Wednesday, March 13, 2013

Orange Cumin Vinaigrette featuring the Old "Make-n-Shake" Salad Dressing Method

One of the first things you’re taught at culinary school is how to make an emulsified salad dressing. Of course, we were no longer allowed to call them “dressings,” and had to refer to them by the proper French name, “vinaigrette,” but I knew deep down they were the same thing.

After learning how to spell “vinaigrette,” which I’m still working on to this day, we were set up with bowls and whisks, and shown how to properly achieve the celebrated emulsification. The chefs demonstrated that by slowly dripping oil into vinegar while whisking like crazy, one could magically bond the two elements together.

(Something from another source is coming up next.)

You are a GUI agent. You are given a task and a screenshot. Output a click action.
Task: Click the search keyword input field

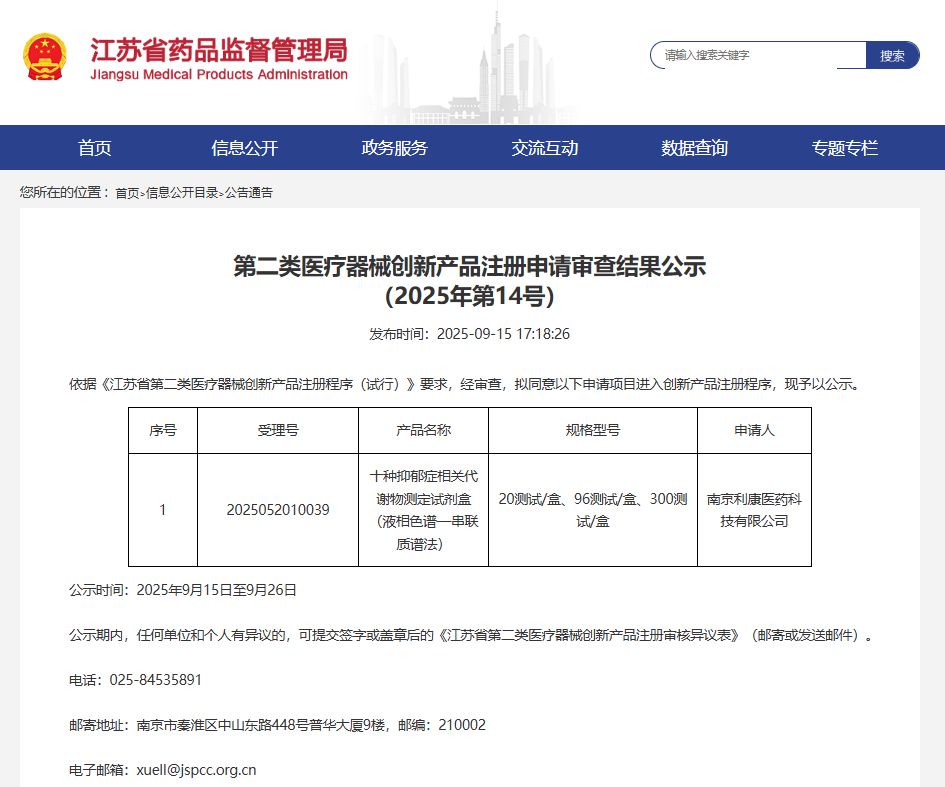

It took quite a while, and despite a burning shoulder, and cramping forearm, the method did work beautifully. The dressing was perfectly emulsified, and stayed that way. I was impressed. Of course, the next day they showed us how to do the same thing in a blender in 10 seconds, which really annoyed everybody. Why not show us the easy way first?

Well, little did I know there was even an easier way, than the easier way. That’s right, I’m talking about the old “make-n-shake” salad dressing method. By simply shaking vigorously in a small jar, you can create a temporary emulsification that should stay blended more than long enough to dress a salad.

Now let’s be clear, this method should only be used if you are going to eat your salad right away. The good news is, this accounts for roughly 95% of salad-related scenarios. For the rest of the time, when you need the dressing to stay perfectly blended for hours, like on a buffet, you should use the classic method instead.

Anyway, I'd promised to show you the very tasty orange and cumin vinaigrette that we used on our raw kale salad, and I figured it was the perfect excuse to demo this simple salad dressing trick. I hope you give it a try soon. Enjoy!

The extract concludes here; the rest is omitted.